Here is an article that is relevant MOSAID

ottawacitizen.com

Friday 10 July 1998

No chips off the old block

Ottawa won't get chip plant: executive

Michael Lewis
The Ottawa Citizen

The Ottawa region's dream of landing a world-scale semiconductor plant --
a multibillion-dollar project that would create more than 1,000 jobs -- is
hollow, says a leading industry executive.

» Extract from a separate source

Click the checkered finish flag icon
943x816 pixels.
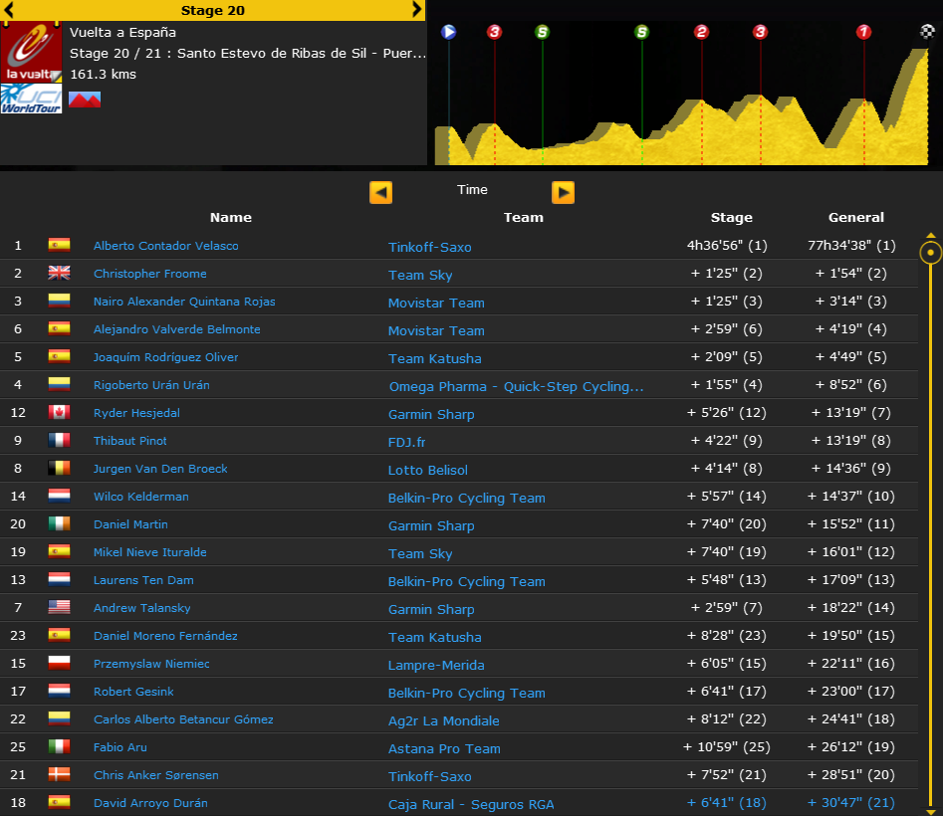point(927,32)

Canada lacks the "critical mass" of technologies, people and resources
needed to launch a major computer-chip manufacturing plant, said Sean
Maloney, the vice-president and co-director of the sales and marketing
group for Intel Corp. "You have some of the needed infrastructure," but not
all, said Mr. Maloney.

He was speaking after a keynote address at a Comdex computer show in
Toronto's Metro Convention Centre.

Industry Canada has been lobbying hard to land a chip fabrication plant for
Canada, the only industrialized nation that doesn't already have one.

"I am committed to making sure that Canada is not overlooked," federal
Industry Minister John Manley said last year. "We're going to win one."

Mr. Manley has travelled to Asia to woo the giant companies that could
build fabrication plants in Canada.

His preferred location for such a development is said to be the Ottawa area.
Last year, the region sent "Team Ottawa" -- a group of local politicians and
development officials -- on a tour of Japan, Korea and Taiwan to sell the
semiconductor idea.

The most recent pilgrim on the semiconductor trail was Brian Barge,
president of the Ottawa Economic Development Corp., who recently
returned from a 13-day, five-country tour of Asia. Mr. Barge says the
Ottawa region's semiconductor is alive and well -- although it may be
temporarily delayed as Asia grapples with its economic problems.

But critics of the campaign say the country doesn't have enough workers
trained in the highly esoteric processes used to mass-produce computer
memory chips. They say Canada would need to import the specialized
stamping equipment and other machinery used in chip production, likely
from U.S. states such as Virginia, where the industry is well established.

Skeptics such as Danny Lam, an American consultant who helps
semiconductor manufacturers around the world evaluate sites for their
chip-making plants, say Canada is so far behind other areas of the world --
such as Southeast Asia, the U.S. and Europe -- that it may never catch up.

There's a profusion of fab-plants -- which manufacture the miniaturized,
wafer-thin memory chips that power computers -- in countries such as
Taiwan and South Korea, where labour costs are low compared with those
in Canada.

Over the past two decades, Intel has made huge investments in chip plants
in the Asia-Pacific region and elsewhere, Mr. Maloney said.

However, he said the microchip manufacturer, based in Santa Clara,
California, has no plans to build a chip plant in Canada. Nor is such a
project likely in the near future. The cost of building such a plant starts at
about $2 billion U.S., and Intel recently announced austerity measures,
including job cuts in its operations worldwide.

Nevertheless, Mr. Manley has told the Citizen that Canada remains a
serious contender for fab-plant investment, adding that the economic and
currency crisis in the Asia-Pacific region is buying the country time to
fine-tune its proposals to lure investors.

While the Ottawa region boasts a number of firms involved in chip plant
design and manufacturing on a comparatively small scale, along with a large
pool of well-trained and talented technology workers, the goal of attracting
a major chip plant has proved elusive.

But Mr. Manley remains undaunted, spurred by the prospect of the billions
that would be pumped into the economy by such a project through job
creation and spinoff effects.

Mr. Lam has said that having a chip plant would put Ottawa's Silicon Valley
North in the big leagues of the technology industry.

The Comdex trade show, the largest in Canada with more than 300
exhibitors and 60,000 attendees, wraps up today.